Professorin Inder präsentierte auch beispielhafte medizinische Geräte für die Ganzkörperkühlung (spezielle Matten, Anzüge) bzw. Gehirnkühlung (spezielle Kühlmützen). Prof. Inder teilte auch ihre langjähriger Klinikererfahrung. Aus ihren Beobachtungen geht hervor, dass eine längere Beobachtung des Verhaltens (Kopfhaltung, Pupillen, eventuelle Asymmetrie in der Haltung der Extremitäten, Bewusstseinsgrad, Spontanbewegungen) eines Kindes im Säuglingsalter (insbesondere eines frühgeborenen Kindes) bei der Untersuchung manchmal wichtiger als komplexe medizinische Prozeduren ist. Von großer Bedeutung ist der emotionale Kontakt mit den Betreuern: Das Ansprechen des Kindes (auch wenn es im Brutkasten liegt), Streichen, Kuscheln wirkt sich auf das Gehirn stimulierend aus, was durch wissenschaftliche Studien unter Anwendung der modernsten Techniken der Neurobildgebung des Gehirns nachgewiesen werden konnte.
Das Institut für Physiologie und Pathologie des Gehörs wurde durch das Team des Wissenschaftlichen Zentrums für Biomedizinische Bildgebung (NCOB) vertreten. Die Doktorin Agnieszka Pluta präsentierte Ergebnisse einer Studie zum Einfluss des HI-Virus auf kognitive Funktionen und Gehirnstruktur, die im Rahmen des multizentrischen durch das Nationale Zentrum der Wissenschaft finanzierten Projektes durchgeführt wird. Die Studie findet in Zusammenarbeit mit Forschern von folgenden Einheiten statt: Psychologische Fakultät der Universität Warschau, Woiwodschaftliches Infektionskrankenhaus in Warschau, Institut für Psychiatrie und Neurologie. Daran beteiligen sich auch Forscher aus den Vereinigten Staaten. Der Vortrag erfreute sich eines großen Interesses aufgrund einer großen Probandengruppe (50 HIV-infizierten Patienten und 50 Personen in der Kontrollgruppe) und vieler angewandter Forschungsinstrumente, die sowohl neuropsychologische Diagnostik, als auch moderne Techniken der Neurobildgebung des Gehirns einbezogen. Einen bahnbrechenden Aspekt der Studie bildet auch die Erforschung eines evtl. additiven Einflusses des Alters und Virus auf kognitive Prozesse und Gehirnfunktionen. Die Studienergebnisse wiesen nach, dass die Patienten trotz einer wirksamen antiretroviralen Therapie unter Störungen im Bereich des Arbeitsgedächtnisses leiden. Zusätzlich kommt es zur Reduzierung mancher Gehirnareale, hauptsächlich frontal, temporal und parietal.

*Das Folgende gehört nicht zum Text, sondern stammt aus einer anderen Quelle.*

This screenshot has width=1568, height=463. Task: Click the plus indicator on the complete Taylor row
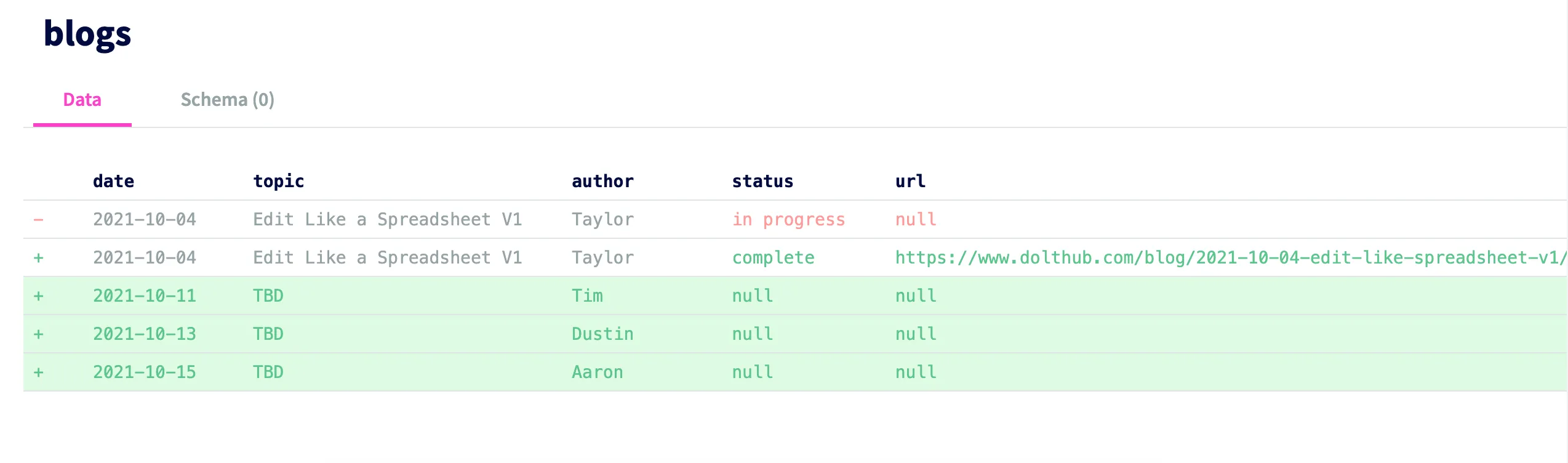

Veränderungen in der Gehirnstruktur sind im Vergleich mit der Kontrollgruppe deutlicher bei älteren HIV-infizierten Personen zu sehen. Die Studienergebnisse untermauern die Hypothese einer beschleunigten Alterung, nach der der HI-Virus solche Veränderungen in der Funktion und Struktur des Gehirns verursacht, die kennzeichnend für gesunde Personen im fortgeschrittenen Alter sind. Das Team des Wissenschaftlichen Zentrums der Biomedizinischen Bildgebung setzt seine Forschungen auf diesem Gebiet fort.